DATASET EXTRACT:
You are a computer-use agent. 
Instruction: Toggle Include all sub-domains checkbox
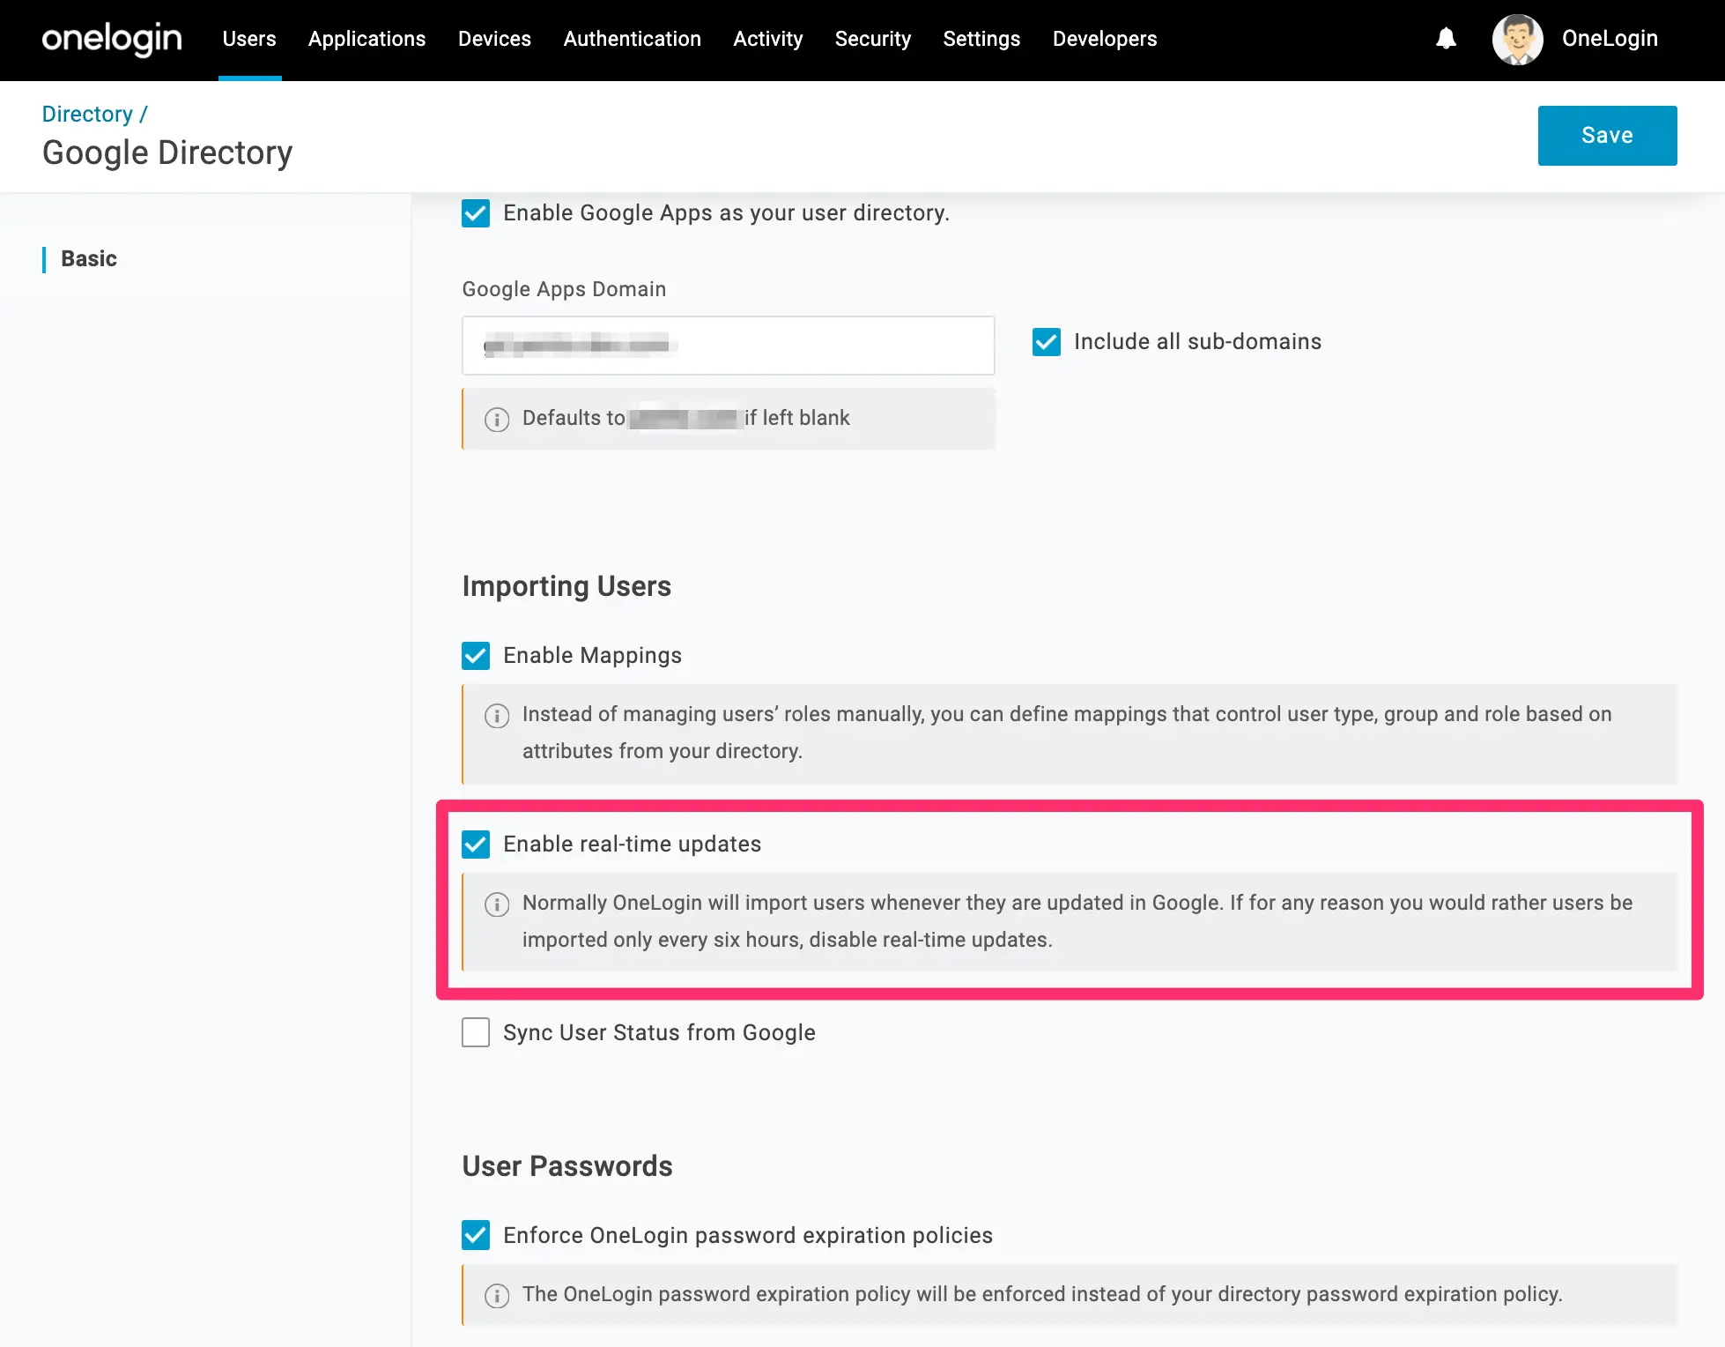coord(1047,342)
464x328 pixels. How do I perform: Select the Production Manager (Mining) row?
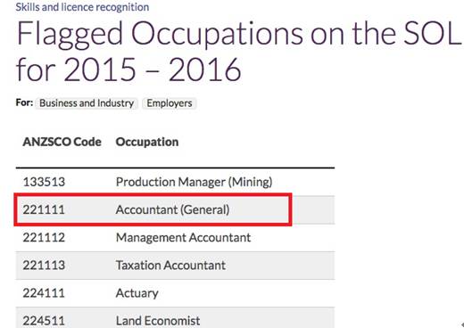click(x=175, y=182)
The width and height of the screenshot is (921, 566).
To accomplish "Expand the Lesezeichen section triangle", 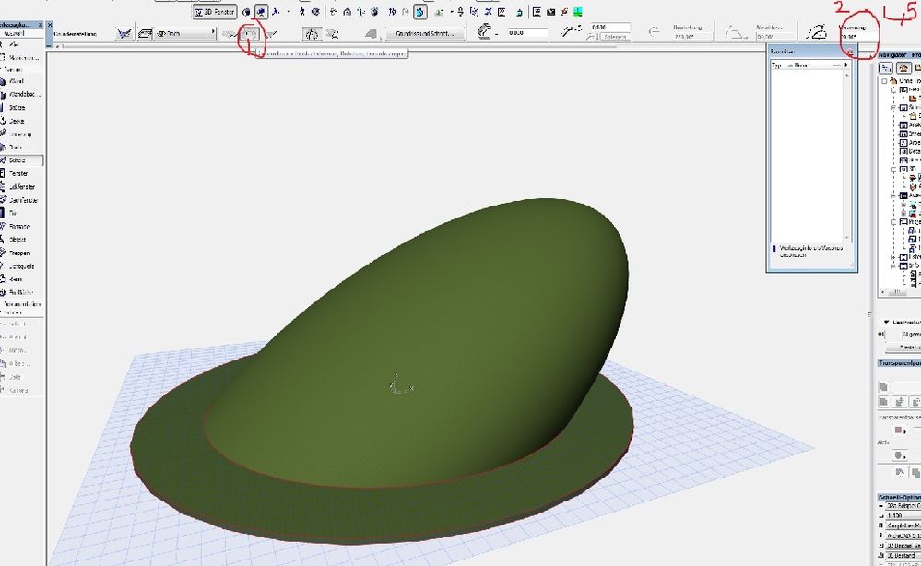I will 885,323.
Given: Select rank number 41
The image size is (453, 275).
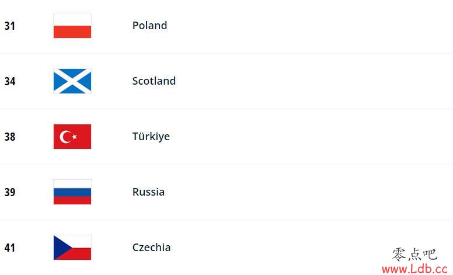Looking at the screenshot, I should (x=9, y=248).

PROBLEM:
Restate word for word only the lines from where the entries begin through the one with "The width and"; omit the pictures.

RESULT FOR THIS TASK:
You are a computer-use agent. 
Instruction: Toggle Include all sub-domains checkbox
coord(1047,342)
464x328 pixels. How do I perform: Select the Production Manager (Mining) row?
click(x=175, y=182)
The width and height of the screenshot is (921, 566).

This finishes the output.